Institute for Financial Transparency

Shining a light on the opaque corners of finance

8
Apr
2015
0

Economists and financial stability

As a result of the recent financial crisis, attention has been focused on the need for financial stability.  To address this need, the concept of macro prudential regulation was introduced. Underlying macro-prudential regulation is the idea someone should be both looking for systemic risks that are emerging in the financial system and taking action to reduce these risks.

Macro-prudential regulation sounds good in theory, but are economists really the type of individuals who  should actually implement it?  To answer this question, we need to look at the skill sets we would actually want or not want in a macro-prudential regulator rather than simply accepting the policymakers knee-jerk choice of central banks or committees lead by central banks as the macro-prudential regulator.

It just so happens the choice of central banks having any macro-prudential regulation responsibility is an extremely bad choice.  Why do I say this?  A good macro-prudential regulator has to be focused on facts.  After all, they are trying to determine where excessive amounts of risk are developing in the financial system and taking action to prevent this turning into a financial crisis.

By training, being focused on facts is not a description you would associate with economists.  In fact, economists are particularly prone to theory-induced blindness. Daniel Kanheman described this as

Once you have accepted a theory, it is extraordinarily difficult to notice its flaws. As the psychologist Daniel Gilbert has observed, disbelieving is hard work.

If you think about the training of a PhD economist, it is all about studying and ultimately accepting a theory for how the economic system works at either a micro or macro level.  So upon graduation, an economist is already compromised as a potential macro-prudential regulator as she/he is prone to theory-induced blindness and an unwillingness to concede the theory is wrong despite overwhelming evidence to the contrary.

Confirmation of theory-induced blindness came when the Queen of England asked the economics profession why it hadn’t seen the financial crisis coming.  The economics profession trotted out a couple of individuals who had (Rajan, White and Borio), but failed to also offer up that at the time each of these individuals spoke up, the profession pushed back against their statements.

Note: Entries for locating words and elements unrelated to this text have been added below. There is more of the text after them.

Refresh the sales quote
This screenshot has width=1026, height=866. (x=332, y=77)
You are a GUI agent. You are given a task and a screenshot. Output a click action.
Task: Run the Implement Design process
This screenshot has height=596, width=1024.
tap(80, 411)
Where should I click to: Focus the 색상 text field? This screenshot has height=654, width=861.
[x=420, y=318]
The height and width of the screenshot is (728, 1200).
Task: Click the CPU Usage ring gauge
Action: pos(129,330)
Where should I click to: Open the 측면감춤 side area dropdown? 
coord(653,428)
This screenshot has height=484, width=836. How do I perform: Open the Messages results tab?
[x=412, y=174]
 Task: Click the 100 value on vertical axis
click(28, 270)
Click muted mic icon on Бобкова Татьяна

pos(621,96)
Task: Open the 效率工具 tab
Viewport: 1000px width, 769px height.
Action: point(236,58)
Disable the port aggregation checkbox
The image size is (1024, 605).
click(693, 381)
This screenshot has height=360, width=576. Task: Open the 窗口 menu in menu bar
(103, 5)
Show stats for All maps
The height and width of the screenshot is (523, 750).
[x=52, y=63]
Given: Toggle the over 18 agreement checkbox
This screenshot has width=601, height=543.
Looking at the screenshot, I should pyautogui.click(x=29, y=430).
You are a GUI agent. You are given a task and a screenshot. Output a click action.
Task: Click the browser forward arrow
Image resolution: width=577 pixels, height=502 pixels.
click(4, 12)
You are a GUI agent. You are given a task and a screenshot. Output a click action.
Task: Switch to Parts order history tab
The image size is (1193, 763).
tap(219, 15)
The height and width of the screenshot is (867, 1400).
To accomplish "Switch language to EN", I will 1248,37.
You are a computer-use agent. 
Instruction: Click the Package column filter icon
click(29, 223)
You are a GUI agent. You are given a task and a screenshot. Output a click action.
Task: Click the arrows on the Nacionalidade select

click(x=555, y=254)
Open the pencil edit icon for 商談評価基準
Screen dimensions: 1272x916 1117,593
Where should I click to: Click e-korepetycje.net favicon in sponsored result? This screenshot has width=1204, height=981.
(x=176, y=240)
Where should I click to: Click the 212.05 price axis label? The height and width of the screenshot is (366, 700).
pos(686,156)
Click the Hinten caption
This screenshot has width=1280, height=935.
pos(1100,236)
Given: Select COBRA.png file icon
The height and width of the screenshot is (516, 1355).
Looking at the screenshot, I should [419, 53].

Since the central banks are dominated by economists with theory-induced blindness, there is no reason to think central bank lead macro-prudential regulation will work out any better than central bank lead micro-prudential regulation.  This hasn’t worked out too well for taxpayers.  Recall, that absent a bailout from the taxpayers, all the Too Big to Fail banks that were under the Fed’s micro-prudential regulation would have failed at the beginning of our financial crisis.